Preemption (was: Re: spinlock recursion when running q800 emulation in qemu)

[Date Prev][Date Next][Thread Prev][Thread Next][Date Index][Thread Index]

 



Hi Geert,

Am 13.03.2024 um 13:16 schrieb Michael Schmitz:
Hi Geert,

On 12/03/24 20:59, Geert Uytterhoeven wrote:
On Tue, Mar 12, 2024 at 1:51 AM Michael Schmitz <schmitzmic@xxxxxxxxx>
wrote:
On 11/03/24 21:35, Finn Thain wrote:
I think spin_lock() reduces to preempt_disable() on UP.
In include/linux/spinlock_api_up.h it says,

/*
   * In the UP-nondebug case there's no real locking going on, so the
   * only thing we have to do is to keep the preempt counts and irq
   * flags straight, to suppress compiler warnings of unused lock
   * variables, and to add the proper checker annotations:
   */
That's only true in the debug case - there, preempt_disable() is used
inside the spin loop. But m68k is one of the last CONFIG_PREEMPT_NONE
archs AFAIR, and preempt_disable() reduces to barrier() on those.
M68k does have experimental preempt support. I have been running
that for the last 5 months.
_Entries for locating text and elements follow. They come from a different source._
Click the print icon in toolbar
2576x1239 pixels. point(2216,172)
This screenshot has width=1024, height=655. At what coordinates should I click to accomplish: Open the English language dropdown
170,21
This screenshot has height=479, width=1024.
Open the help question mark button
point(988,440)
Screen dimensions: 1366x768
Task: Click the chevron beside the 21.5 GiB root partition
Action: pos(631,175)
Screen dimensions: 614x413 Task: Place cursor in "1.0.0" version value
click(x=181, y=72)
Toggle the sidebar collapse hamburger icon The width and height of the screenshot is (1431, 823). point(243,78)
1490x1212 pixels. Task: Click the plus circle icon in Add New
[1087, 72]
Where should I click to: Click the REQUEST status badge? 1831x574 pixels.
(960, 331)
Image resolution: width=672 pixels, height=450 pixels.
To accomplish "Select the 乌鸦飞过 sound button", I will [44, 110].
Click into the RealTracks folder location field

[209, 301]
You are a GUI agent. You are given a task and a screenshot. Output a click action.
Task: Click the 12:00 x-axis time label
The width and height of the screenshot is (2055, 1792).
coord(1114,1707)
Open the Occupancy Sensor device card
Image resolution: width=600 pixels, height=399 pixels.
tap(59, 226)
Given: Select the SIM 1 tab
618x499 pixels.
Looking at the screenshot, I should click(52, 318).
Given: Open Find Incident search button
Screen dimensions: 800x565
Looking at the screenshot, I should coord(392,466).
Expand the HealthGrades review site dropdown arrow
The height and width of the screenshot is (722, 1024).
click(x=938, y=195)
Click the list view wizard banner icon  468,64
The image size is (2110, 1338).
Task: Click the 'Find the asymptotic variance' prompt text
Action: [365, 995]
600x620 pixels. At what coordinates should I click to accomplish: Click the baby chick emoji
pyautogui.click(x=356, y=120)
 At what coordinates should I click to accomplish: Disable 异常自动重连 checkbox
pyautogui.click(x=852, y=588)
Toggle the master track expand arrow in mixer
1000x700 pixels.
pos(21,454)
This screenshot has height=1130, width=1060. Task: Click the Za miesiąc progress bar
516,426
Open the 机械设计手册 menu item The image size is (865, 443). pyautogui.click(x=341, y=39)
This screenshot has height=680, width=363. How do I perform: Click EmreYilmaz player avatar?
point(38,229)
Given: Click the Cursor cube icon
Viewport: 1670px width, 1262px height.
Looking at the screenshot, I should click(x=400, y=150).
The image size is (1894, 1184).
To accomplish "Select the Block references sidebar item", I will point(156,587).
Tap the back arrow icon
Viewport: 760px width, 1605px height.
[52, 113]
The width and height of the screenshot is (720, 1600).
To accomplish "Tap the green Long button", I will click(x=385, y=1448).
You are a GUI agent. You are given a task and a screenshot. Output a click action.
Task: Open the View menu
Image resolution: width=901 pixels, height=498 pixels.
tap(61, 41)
Works fine most of the time, except for
the one BUG[1] that happens every 10 boots or so.

[1]
https://lore.kernel.org/all/CAMuHMdUQ72KOPw5vxNfhjoTR-SsaELeKneBmyQPYEWa_o5OZZA@xxxxxxxxxxxxxx


NB: the Kconfig hunk no longer applies, it now should look like this:

diff --git a/arch/m68k/Kconfig b/arch/m68k/Kconfig
index 4b3e93cac723..0c4b5180df1d 100644
--- a/arch/m68k/Kconfig
+++ b/arch/m68k/Kconfig
@@ -10,7 +10,6 @@ config M68K
        select ARCH_HAS_SYNC_DMA_FOR_DEVICE if M68K_NONCOHERENT_DMA
        select ARCH_HAVE_NMI_SAFE_CMPXCHG if RMW_INSNS
        select ARCH_MIGHT_HAVE_PC_PARPORT if ISA
-       select ARCH_NO_PREEMPT if !COLDFIRE
        select ARCH_USE_MEMTEST if MMU_MOTOROLA
        select ARCH_WANT_IPC_PARSE_VERSION
        select BINFMT_FLAT_ARGVP_ENVP_ON_STACK

(HAS_DMA -> M68K_NONCOHERENT_DMA)

Runs fine on ARAnyM with a bit of VM stress testing using
PREEMPT_VOLUNTARY. After a bit of looping (init=/sbin/reboot), fails
spectacularly with not finding any root filesystem to mount when using
full preempt.

Trying to boot a full system, I see the 'table already freed' panic on
the first go.

Running a stack-ng stack-fill stressor triggered the panic, too. I'll
see how reliable that is.

That's actually pretty reliable - running stress-ng --stack 2 --stack-fill two or three times gets me a panic (on a fast Intel system).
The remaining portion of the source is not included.